Hole 196 WPA2 Vulnerability – Who Cares?

Hole 196 WPA2 Vulnerability – Who Cares?

Network World recently posted an article stating that a researcher at Air Tight Security found a vulnerability in WPA2 Enterprise encryption. They are referring to the vulnerability as hole 196 because the vulnerability was discovered on page 196 of the 802.11 IEEE standard. Keep in mind that WPA2 is regarded as the most secure Wireless encryption method available today. So this is big, big news. Right? Well, maybe not.

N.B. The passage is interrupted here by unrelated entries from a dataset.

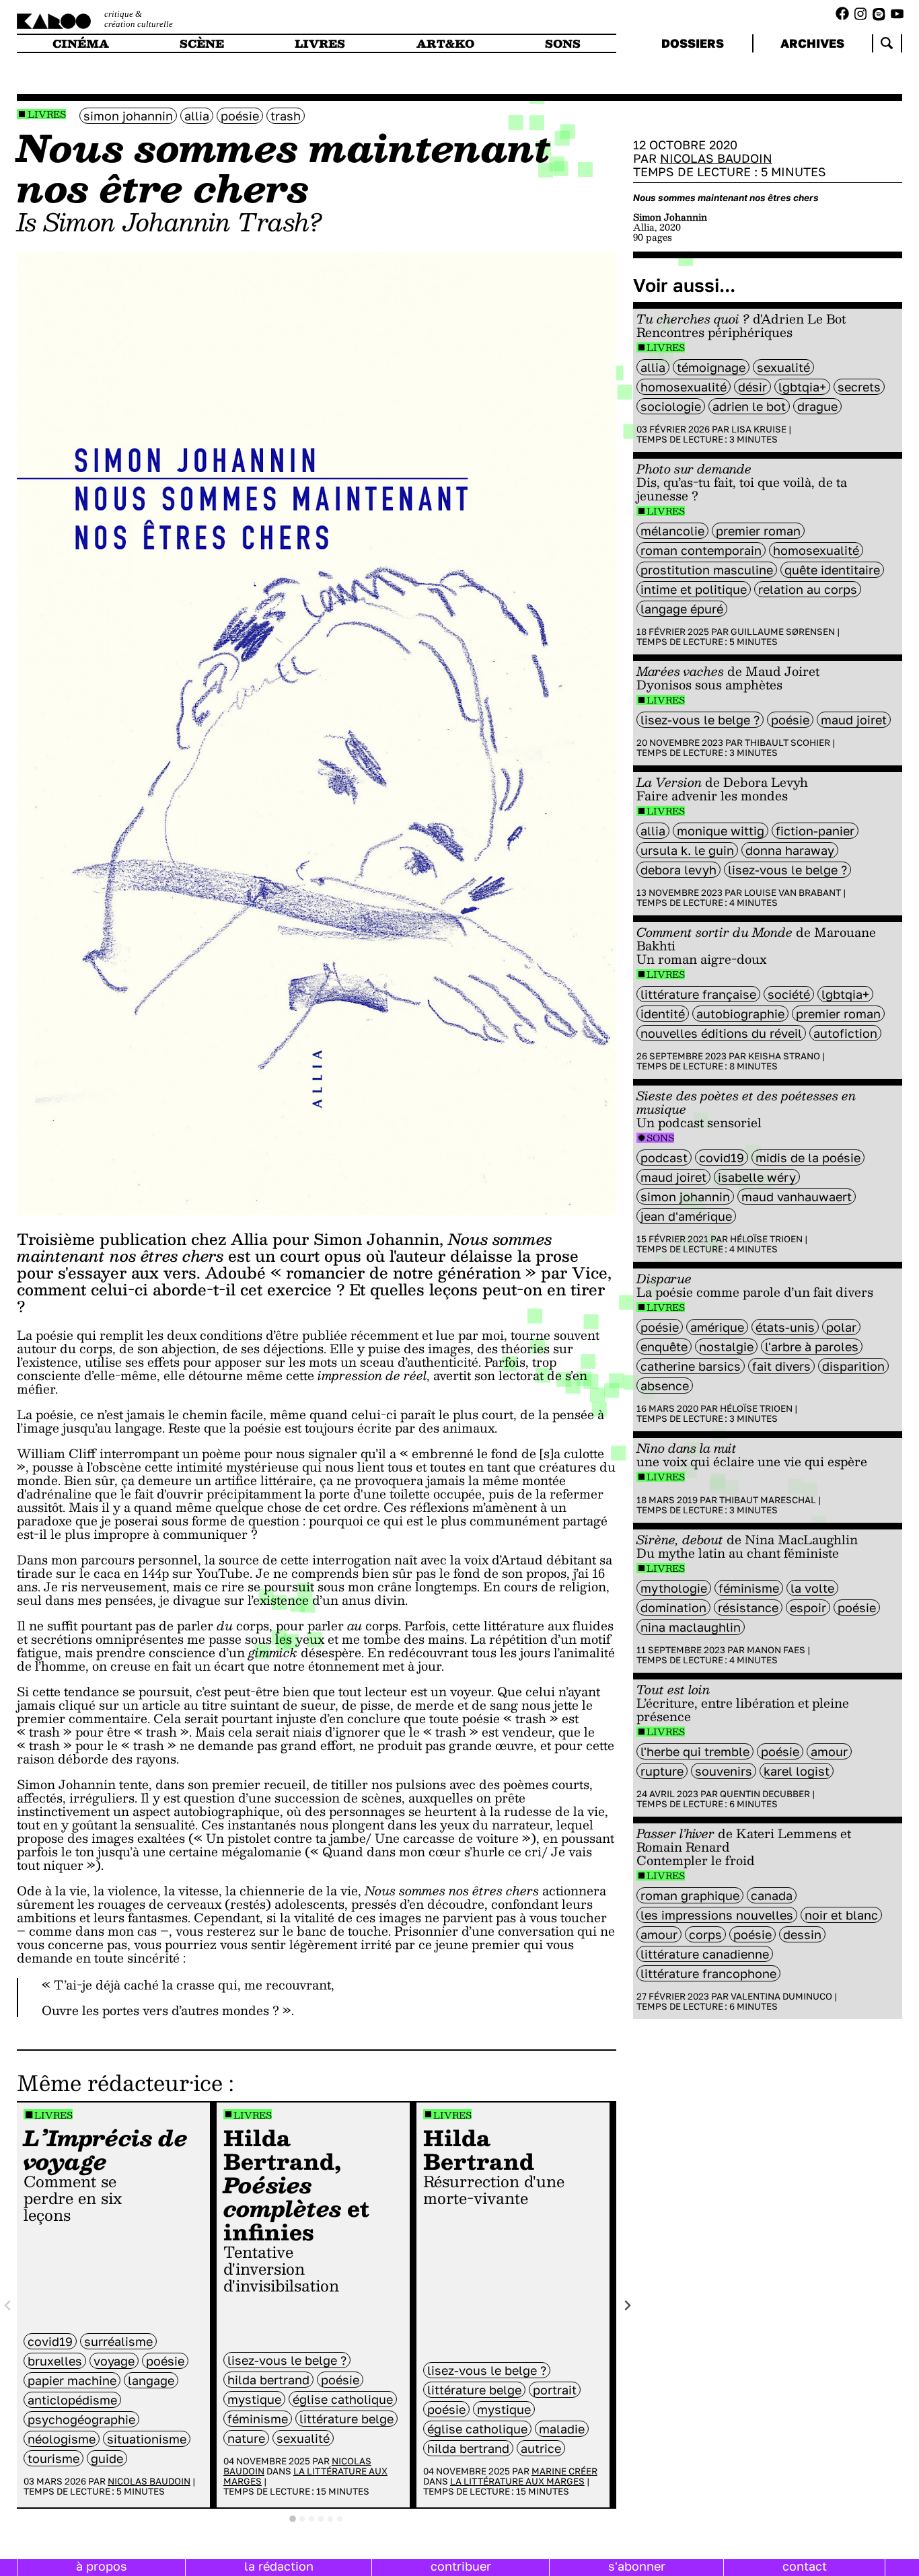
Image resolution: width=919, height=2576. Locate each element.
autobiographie (740, 1013)
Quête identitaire (832, 569)
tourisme (53, 2458)
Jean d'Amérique (686, 1216)
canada (772, 1895)
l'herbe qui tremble (694, 1751)
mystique (254, 2399)
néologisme (62, 2438)
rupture (662, 1771)
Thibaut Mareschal (767, 1499)
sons (563, 43)
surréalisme (118, 2341)
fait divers (781, 1366)
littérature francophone (708, 1973)
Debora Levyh (678, 869)
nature (246, 2438)
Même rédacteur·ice (120, 2082)
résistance (748, 1607)
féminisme (257, 2418)
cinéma (80, 43)
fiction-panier (815, 830)
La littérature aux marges (305, 2476)
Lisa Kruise (758, 429)
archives (812, 43)
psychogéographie (81, 2419)
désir (752, 386)
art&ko (445, 43)
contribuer (461, 2566)
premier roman (758, 530)
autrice (541, 2448)
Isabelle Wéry (757, 1177)
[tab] (293, 2518)
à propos (101, 2566)
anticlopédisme (72, 2399)
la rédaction (279, 2566)
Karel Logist (797, 1771)
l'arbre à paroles (811, 1346)
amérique (717, 1327)
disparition (853, 1366)
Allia (196, 115)
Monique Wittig (720, 830)
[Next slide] (627, 2305)
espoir (808, 1607)
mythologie (673, 1588)
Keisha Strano (784, 1056)
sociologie (670, 406)
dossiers (692, 43)
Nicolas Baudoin (149, 2481)
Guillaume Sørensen (783, 631)
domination (673, 1607)
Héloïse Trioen (766, 1239)
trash (285, 115)
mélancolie (672, 530)
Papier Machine (72, 2380)
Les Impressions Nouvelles (716, 1914)
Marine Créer (564, 2471)
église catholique (343, 2399)
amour (829, 1751)
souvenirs (723, 1771)
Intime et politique (693, 589)
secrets (859, 386)
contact (804, 2566)
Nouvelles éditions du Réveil (721, 1033)
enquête (664, 1346)
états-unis (785, 1327)
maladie (562, 2428)
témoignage (711, 367)
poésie (240, 115)
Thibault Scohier (787, 742)
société (789, 994)
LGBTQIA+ (802, 386)
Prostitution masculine (706, 569)
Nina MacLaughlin (690, 1627)
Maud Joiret (854, 719)
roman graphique (689, 1895)
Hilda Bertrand (268, 2379)
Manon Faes (776, 1649)
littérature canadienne (704, 1953)
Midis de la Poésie (808, 1157)
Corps (705, 1934)
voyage (114, 2360)
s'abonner (636, 2566)
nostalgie (726, 1346)
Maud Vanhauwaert (796, 1196)
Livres (47, 114)
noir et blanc (841, 1914)
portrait (555, 2389)
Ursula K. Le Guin (687, 850)
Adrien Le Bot (749, 406)
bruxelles (55, 2360)
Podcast (664, 1157)
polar (841, 1327)
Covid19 (50, 2341)
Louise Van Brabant (792, 892)
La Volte (812, 1588)
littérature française (698, 994)
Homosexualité (683, 386)
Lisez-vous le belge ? (286, 2360)
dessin (802, 1934)
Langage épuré (681, 608)
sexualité (303, 2438)
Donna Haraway (789, 850)
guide (107, 2458)
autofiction (845, 1033)
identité (662, 1013)
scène (202, 43)
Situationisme (146, 2438)
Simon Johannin (128, 115)
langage (151, 2380)
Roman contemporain (701, 550)
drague (817, 406)
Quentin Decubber (765, 1793)
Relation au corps (807, 589)
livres (320, 43)
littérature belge (346, 2418)
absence (664, 1385)
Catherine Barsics (690, 1366)
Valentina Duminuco (781, 1996)
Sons (660, 1138)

If you read the details of the exploit, you find out that in order for the it to work, the bad guy must be authenticated and authorized on the WPA2 network to begin with. Once authorized, the user can then use exploits to decrypt and/or inject malicious packets into other users “secure” wireless traffic. So the person must first be authenticated which means you must trust them at least a little bit. The other thing is that, WPA2 was never really meant to be the end-all, be all in encryption. People lose sight of why it’s around.

These types of wireless security exploits make for good news because they get business managers all in a panic because they don’t understand what WPA2 and all wireless encryption methods are for. Wireless encryption is implemented so the wireless connection from your end device (laptop, iPad, etc) is AS secure as a wired connection. Up until now, the wireless part of a WPA2 connection was far MORE secure. Remember, once the data is dumped off onto a wired connection, the vast majority of the time wired traffic is not encrypted at the network level unless you are tunneling it using something like IPSec or GRE. So with this new vulnerability, your internal users can possibly sniff and manipulate traffic…just like they can now on your wired connection. Is this new vulnerability a problem? Well, it’s not good, but it’s also no the end of the world like some will tell you.

This sort of thing happens often with network engineers. Often times when I sit in design meetings, the topic of end-to-end encryption comes up for an application that runs in clear-text over the network. Everyone wants crazy-complex point-to-point encryption solutions to be built for their applications at the network level. My response has always been, “If you want securely encrypted applications, why don’t you look at securing the applications? Have your applications developers ever heard of SSH or SSL?”. The point being, don’t focus on encryption methods such as WPA2 to “secure” your data. Secure the data at the application level first and then we’ll talk.